• [Given problem]: Reproduce each of the records below word for word, omitting the pictures from your answer.

— start of Input rows —

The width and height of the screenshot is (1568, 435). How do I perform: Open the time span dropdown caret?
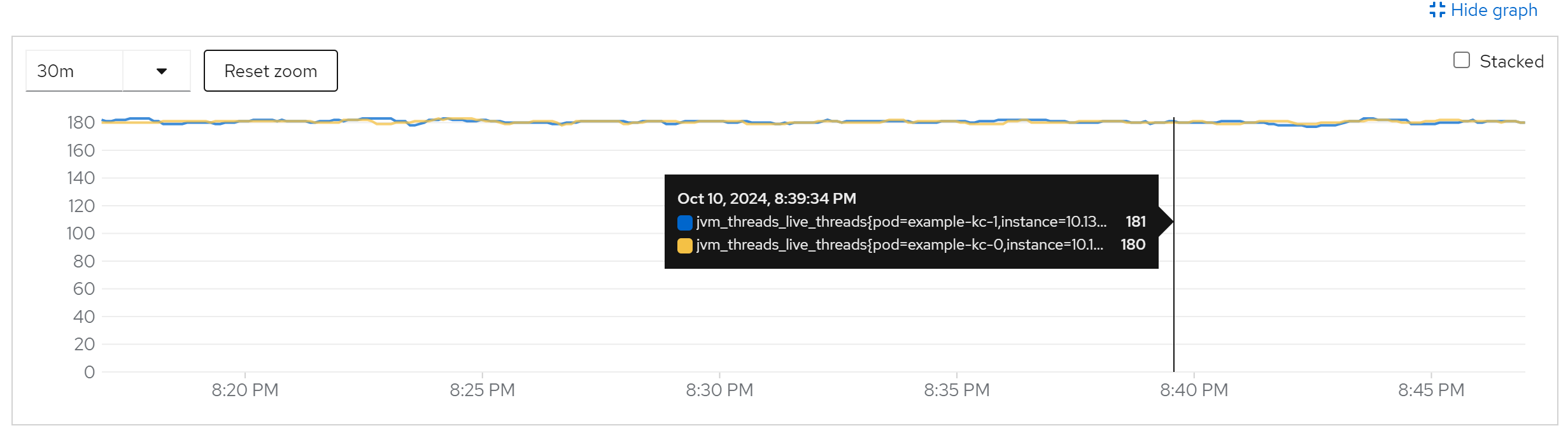point(162,71)
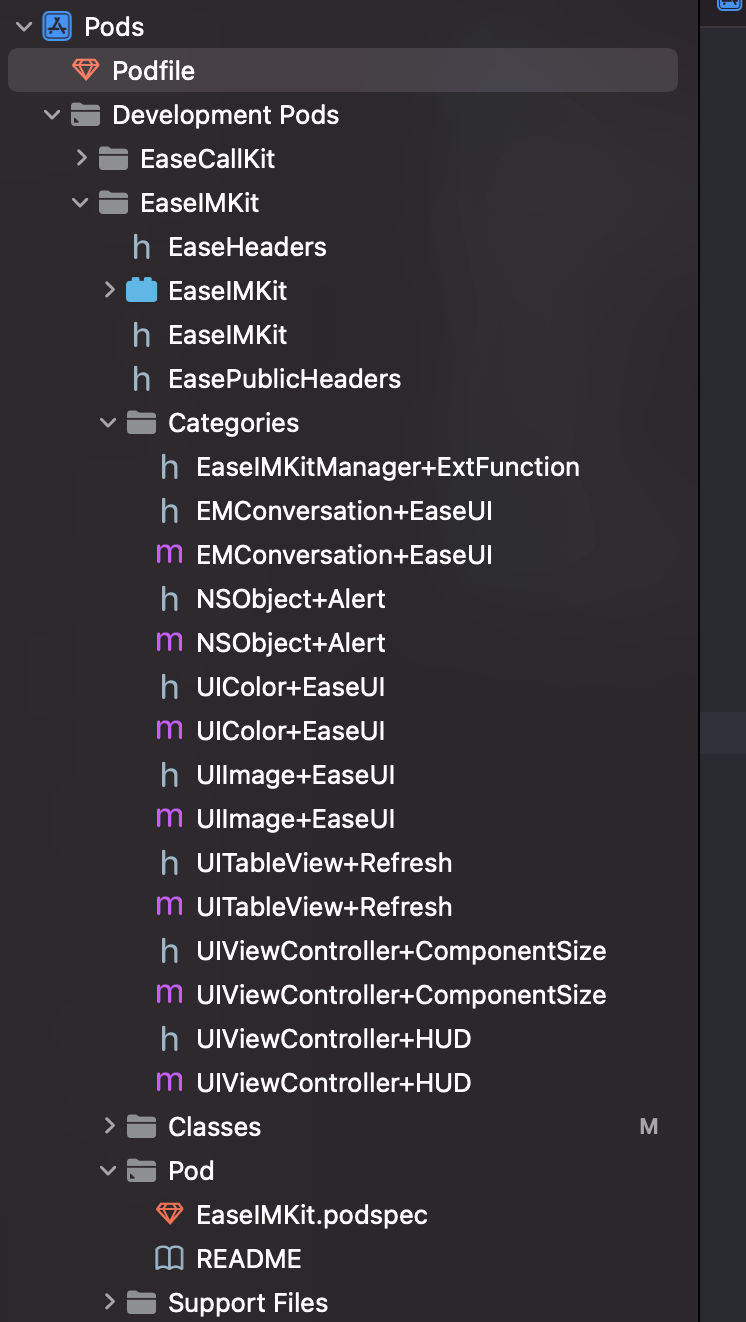Select EaseIMKitManager+ExtFunction header
Image resolution: width=746 pixels, height=1322 pixels.
coord(388,467)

— end of Input rows —

• [Result for this task]:
The width and height of the screenshot is (1568, 435). How do I perform: Open the time span dropdown caret?
point(162,71)
Select EaseIMKitManager+ExtFunction header
Image resolution: width=746 pixels, height=1322 pixels.
coord(388,467)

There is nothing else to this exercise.